Only their subject didn't volunteer to be part of any tests, and the treatment was little better than endless torture committed over and over and over again. Now that the Vampire, Stewart Tanner, has escaped, he's got a grudge the size of China and is going to revenge himself on everyone he see as being part of the government that did those things to him in the first place. Having revenged himself on the employees who were doing the testing on him, now he's going after anyone who works for the government: cops, judges, even the Navajo Tribal Police. As Tanner leaves a trail of death and carnage behind, Lee and Diane must track him down before anyone else can die, for those who have learned the secrets of Vampires could find out Lee's secret, and make him Subject Gamma.

Tanner was tagged as "Subject Beta", which implies there was someone else before him that the government subjected to such treatment. But even as Lee and Diane struggle to take out Tanner, they must find out who was behind the Lab, and neutralize that threat as well. For until the man the Nabajos are calling "Pale Death" is caught, no one can rest easy.

Lee Nez is an interesting Character, partly turned into a vampire, but rescued from needing (but not craving) blood by a Navajo shaman who sung his spirit as far back into balance as he could, Lee can tolerate the sunlight provided he covers his skin with clothes and sunblock, and instead of drinking blood, he eats like a teenager with two hollow legs.

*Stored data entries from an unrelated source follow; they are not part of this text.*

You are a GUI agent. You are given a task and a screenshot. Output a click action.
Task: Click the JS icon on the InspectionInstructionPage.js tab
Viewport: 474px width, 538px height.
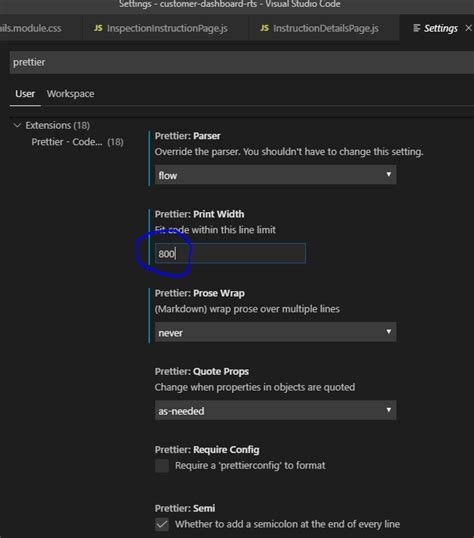98,28
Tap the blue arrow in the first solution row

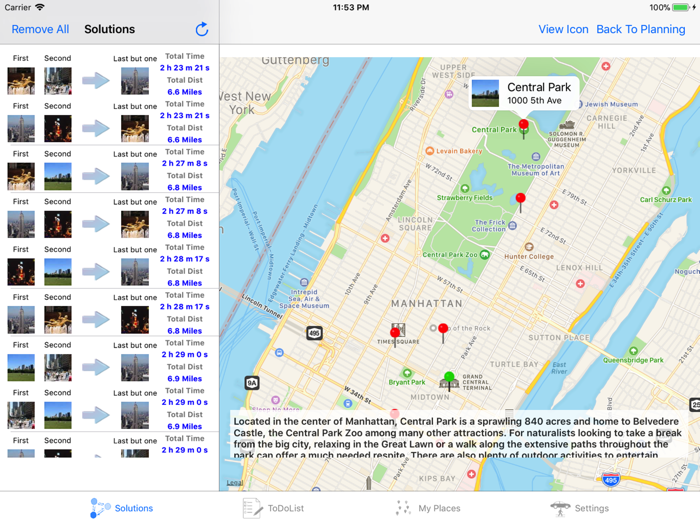(x=96, y=80)
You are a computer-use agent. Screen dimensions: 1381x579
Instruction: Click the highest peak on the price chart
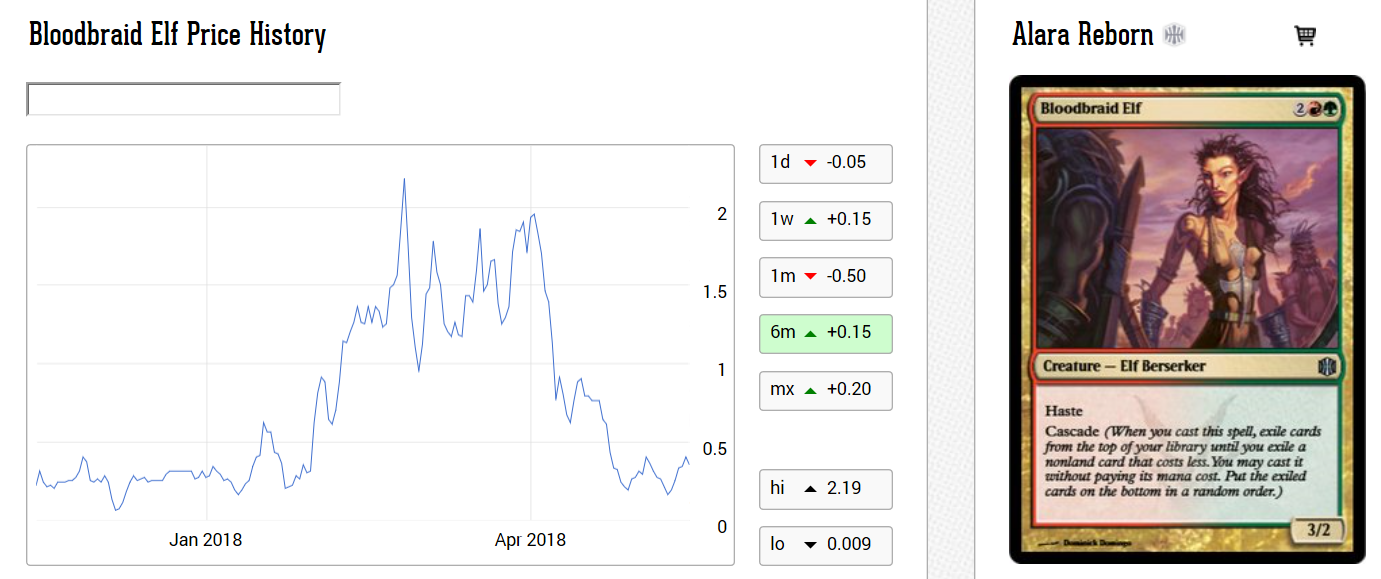click(404, 180)
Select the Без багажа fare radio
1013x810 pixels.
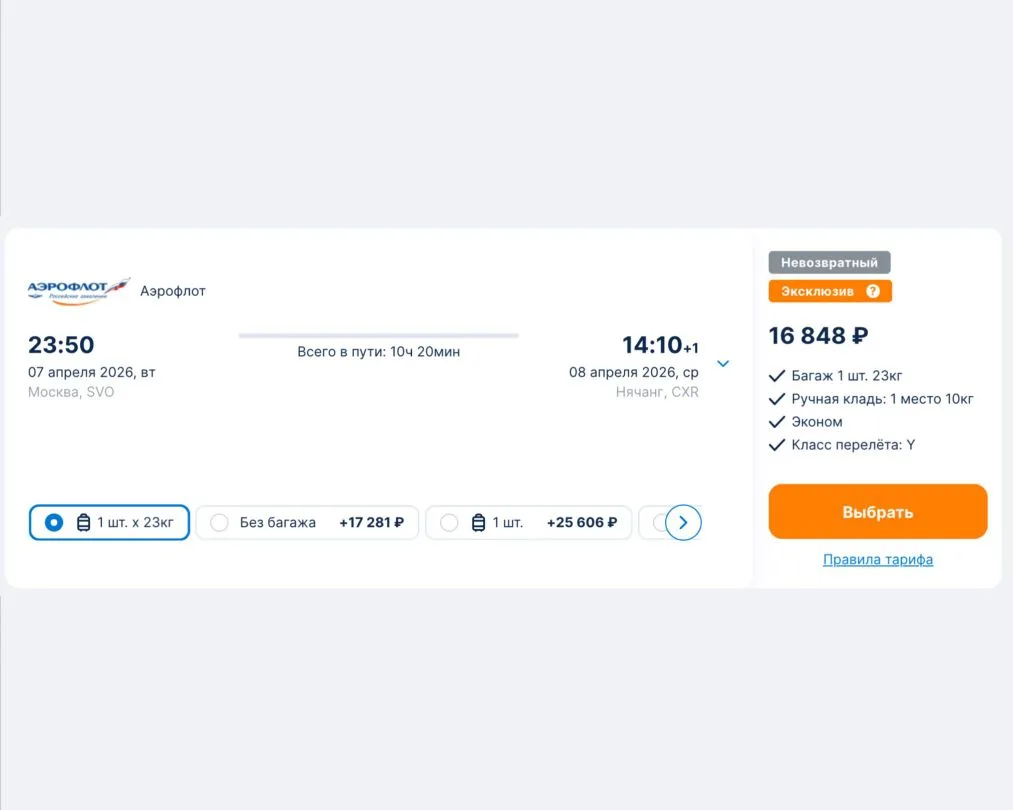click(220, 522)
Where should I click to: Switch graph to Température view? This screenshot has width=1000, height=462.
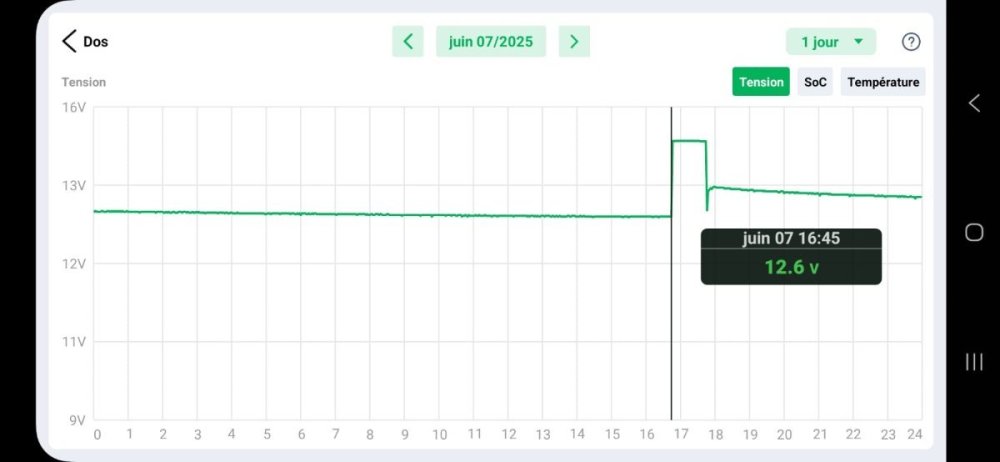(883, 82)
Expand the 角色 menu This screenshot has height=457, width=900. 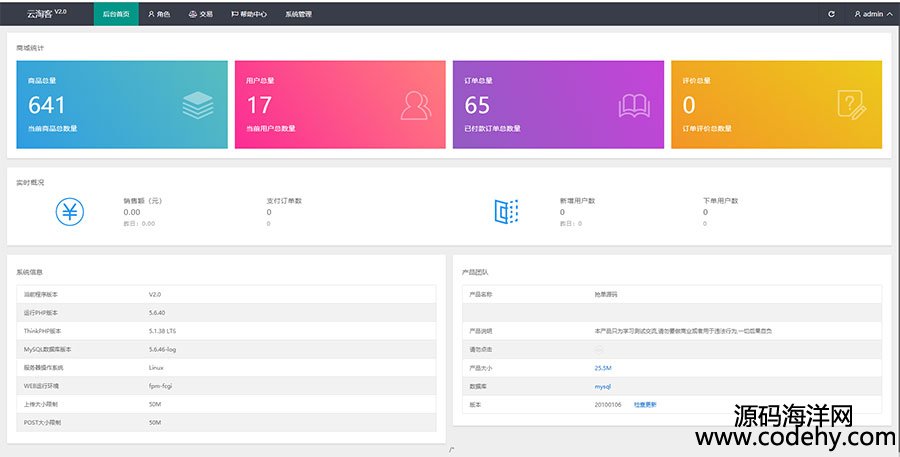pos(159,14)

But he still has to be careful: any rip in his clothing, or his sunblock wearing off, and he could still go up like a match.

I don't have much experience with Navajos as characters, except in the Tony Hillerman detective novels starring Leaphorn and Chee, but Lee Nez seems to be a less stoic sort of character than the Navajo we meet in those novels. No, he doesn't yell when he gets hurt, but he does have a sense of humor, and seems more "white" in spirit than Navajo. I'm sorry that I can't put in in any better words than that. It's more an indefinable feeling than something I can point to concretely in the story. Perhaps it's that he seems less Navajo because I expect a Navajo character to be thinking of things like sings and cultural festivals. Lee, because of his half-vampire status, is the ultimate outsider, even to his own people.

This book seemed less to me about detective work than about trailing a very bloody spree killer at his work. Yes, detective work does get done, but more of the book seemed to be taken up with firefights, sneak attacks, killings and their aftermath rather than legwork, although a fair bit of that goes on, too. The fights are generally more exciting than the detective stuff, which may have also played a part in my perception.

In the end, I did enjoy this book, but I can't say I was surprised at who the real villain behind the whole thing was. But the book did leave me without a sense of closure, as the real villain, though he may be in the hospital, is not going to be prosecuted. At best, he'll lose his funding. The vampire, Stewart Tanner, is almost certainly dead, but Lee and Diane are checking the site anyway just in case he might have made it out. It's sort of a non-ending ending and doesn't feel very satisfying to the reader, who wants to see some justice done. Tanner, for all his bloody murders and terrifying attacks, does gain a lot of sympathy, despite being a vampire needing blood and apparently not too particular about where it comes from. After all, he would have continued being the owner of a popular late-night restaurant owner and cook if he had never been kidnapped in the first place. So, despite it all, the ending was lacking any kind of real closure.

I enjoyed everything but the ending, so I do plan on picking up any sequels that may be published, but the ending is something of a turn-off, so I'll have to be careful to recommend the series over this particular book.